As technologist, maintaining multiple versions of our SaaS software makes us cringe. We all know that this is a recipe for a maintenance nightmare. Multiple versions require – bug fixes, patches, and features to be tested and deployed on different versions as well as dedicated hardware or virtual instances to run the different versions. The cost of this can quickly double a technology organization’s budget when additional QA, developers, and operations staff are accounted for as well as the environments. In fact, when running a SaaS platform with dedicated instances (remember the original ASP days?) one can quickly create the worst of both the hosted and packaged software worlds and sink a company.
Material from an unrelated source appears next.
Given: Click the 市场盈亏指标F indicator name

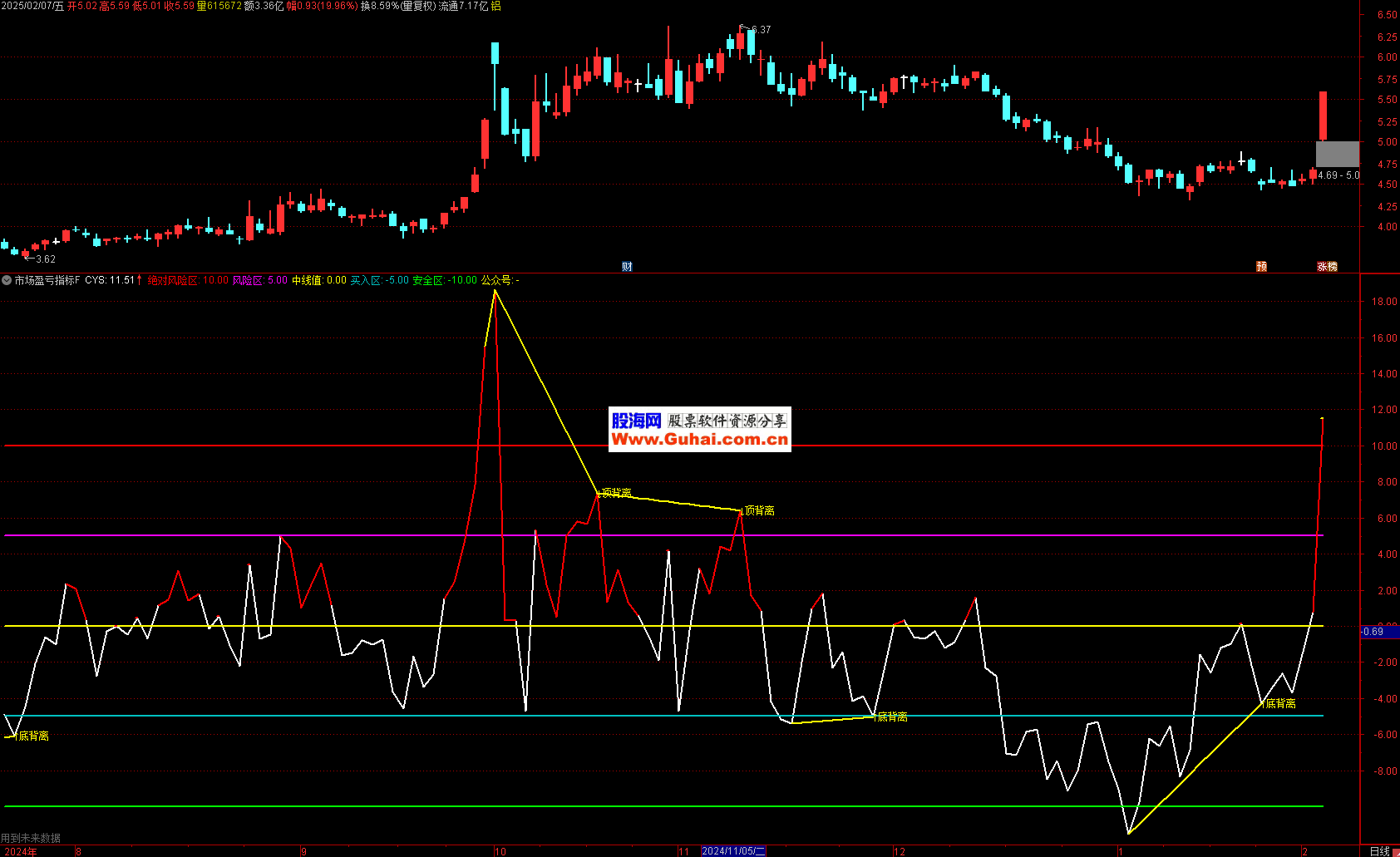Looking at the screenshot, I should [x=47, y=281].
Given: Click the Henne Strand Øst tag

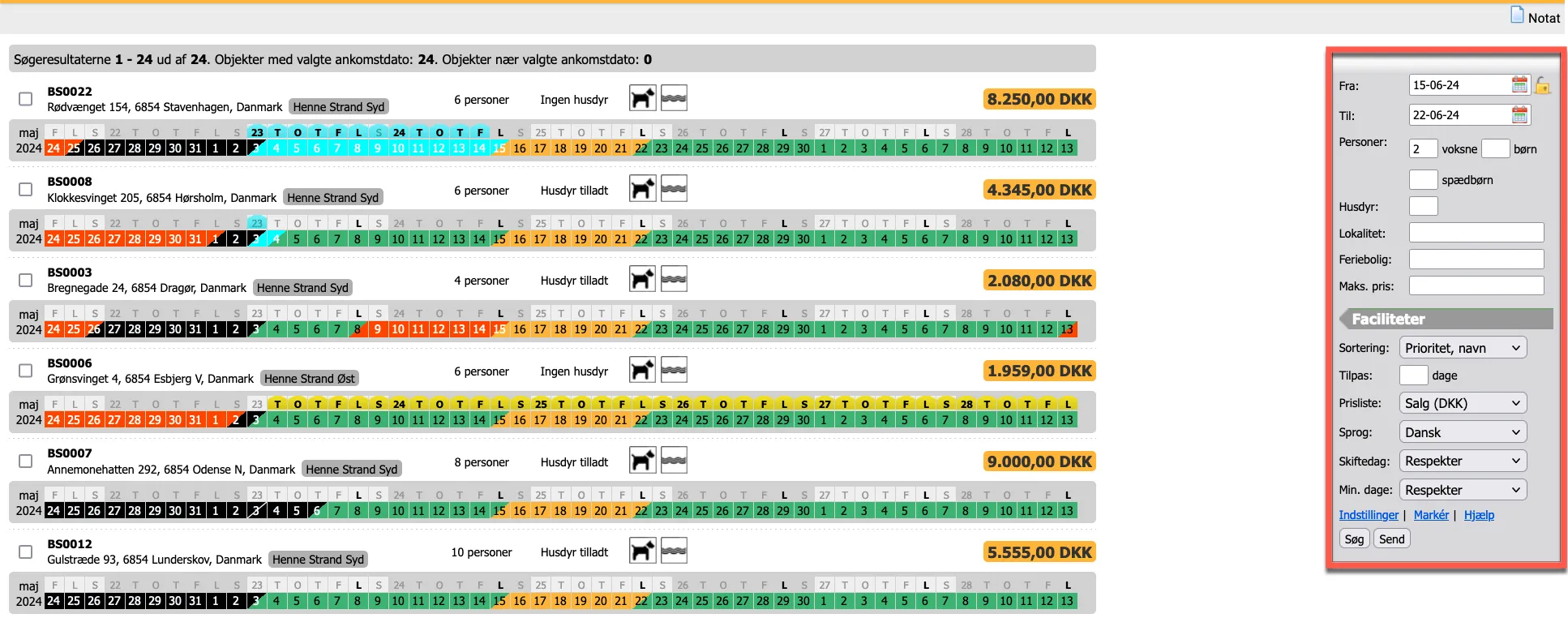Looking at the screenshot, I should pyautogui.click(x=309, y=379).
So how do you know when to say “No” and how do you do it?
The way to make decisions, whether build vs buy or feature prioritization or customizations, is to gather the appropriate data to establish a well reasoned argument without exhibiting “analysis paralysis”. For customizations this general includes the upside in terms of future revenue, the downside in terms of development, environment, and maintenance costs, and the risk. No matter what the sales reps are saying there is no guarantee that with the customization you will win the business or without it you won’t. This is the reason for adding a risk variable (beta) that attempts to quantify the likelihood of success or failure.
If the decision is to say yes, then spend some time thinking about what level of customization will occur and how you can possibly reuse the customization. According to authors Pine and Gilmore in “The Experience Economy” there are four types of customizations, transparent, collaborative, adaptive, and cosmetic. Transparent is when the customer isn’t aware that their version is different from others, such as internationalization. Collaborative is when the product or service works with the customer to achieve a custom solution. Adaptive is allowing the customers to change the product or service themselves, such as choosing personal feeds. Cosmetic is re-skinning the product without modifying the functionality.
If you’ve decided to say no to the customer’s request for customization don’t just say “no”. Think about how you can use a carrot and/or stick approach to guide the customer to where you would like them. Sticks are things like additional costs. If a customer wants to stay on a previous version and you’ve decided that’s not acceptable to you consider charging them progressively higher rates until they either leave or make the upgrade. If they are going to leave any way then the temporary additional revenue will help offset the loss. A carrot approach might be refusing to add new features to a custom solution. Eventually the customer, hopefully, will want the newest features and acquiesce on the customization. Instead of just saying “no” emply carrots and sticks in an attempt to move your customer to where you both will be happy.